Esteban lâcha un rire bref et amer.
— Je te signale que toi, tu n'auras qu'à les porter lors de cérémonie. Alors à moins qu'à l'université, il y a tous les matins des cérémonies...
— Malheureux !!! Ne vas pas leur donner des idées aussi terrible que cela ! Murmura Paco, très sérieux.
Esteban soupira, amusé par la réaction excessive de son frère, puis avisa la vendeuse qui les attendait au comptoir. Il s'avança, suivi de Paco qui continuait à maugréer sur la tyrannie vestimentaire.
— Bon, je suppose qu'on doit essayer, non ? demanda Esteban en désignant du menton les uniformes.

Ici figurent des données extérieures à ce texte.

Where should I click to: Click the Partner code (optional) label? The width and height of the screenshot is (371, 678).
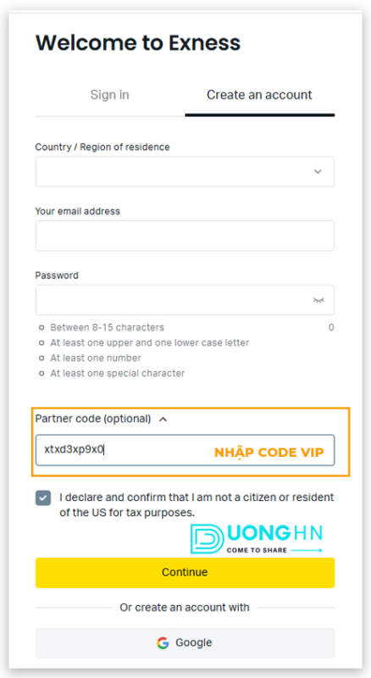93,419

La vendeuse se contracta, visiblement gênée, et répondit :
— Pas tout à fait. Ces uniformes sont taillés pour des gabarits standards, et... comment dire... vous êtes un peu plus grands que la moyenne.
Esteban et Paco échangèrent un regard complice.
— Plus grands, hein ? Genre, trop grands pour être formatés ? C'est un signe ! s'exclama Paco, théâtral.
La vendeuse esquissa un sourire crispé.
— Pas d'inquiétude. Je vais prendre vos mesures. Vos uniformes seront faits sur mesure. Vous les recevrez quelques jours après la rentrée.
Paco laissa échapper un petit rire ironique.
— Génial. Tu vas pouvoir profiter d'un peu de liberté avant d'être un clone, Esteban !
Paskala surgit alors et asséna une tape sur la tête de Paco.
— Tu pourrais être un peu plus respectueux ? Tu me fais honte, parfois.
La vendeuse haussa poliment les épaules, comme pour dire que ce n'était pas grave, puis prit leurs mesures avec un soin professionnel.
— Je vais chercher les tailles pour vos autres enfants. Pour vos deux garçons, il faudra patienter un peu. Pour celui qui est encore au lycée, il faudrait essayer de trouver quelque chose de discret les premiers jours de cours, le temps de recevoir son uniforme.
— Bon, je vais devoir me plier au système, soupira Esteban, résigné.
Paco lui lança un regard de conspirateur.
— Pas d'inquiétude, frérot. Même en civil, tu vas être le mec le plus cool de ton bahut.
Une deuxième tape claqua sur la tête de Paco, cette fois administrée par Elena.
— Arrête d'entraîner ton petit frère dans tes révolutions de pacotille !
— Non ! protesta Paco, la main sur le cœur. Je suis un résistant, moi !
Il attrapa Esteban par l'épaule.
— Allez, viens, mon frère d'arme, râla-t-il. On étouffe là-dedans.
Esteban suivit son frère en silence. Avant de franchir la porte, il jeta un dernier regard vers l’intérieur de la boutique, encore marqué par ce sourire si étrange suspendu aux lèvres d'Arthur, et ses yeux verts émeraude profond qui l'avaient figé sur place. Il soupira essayant de calmer son cœur, toujours battant à s’en rompre.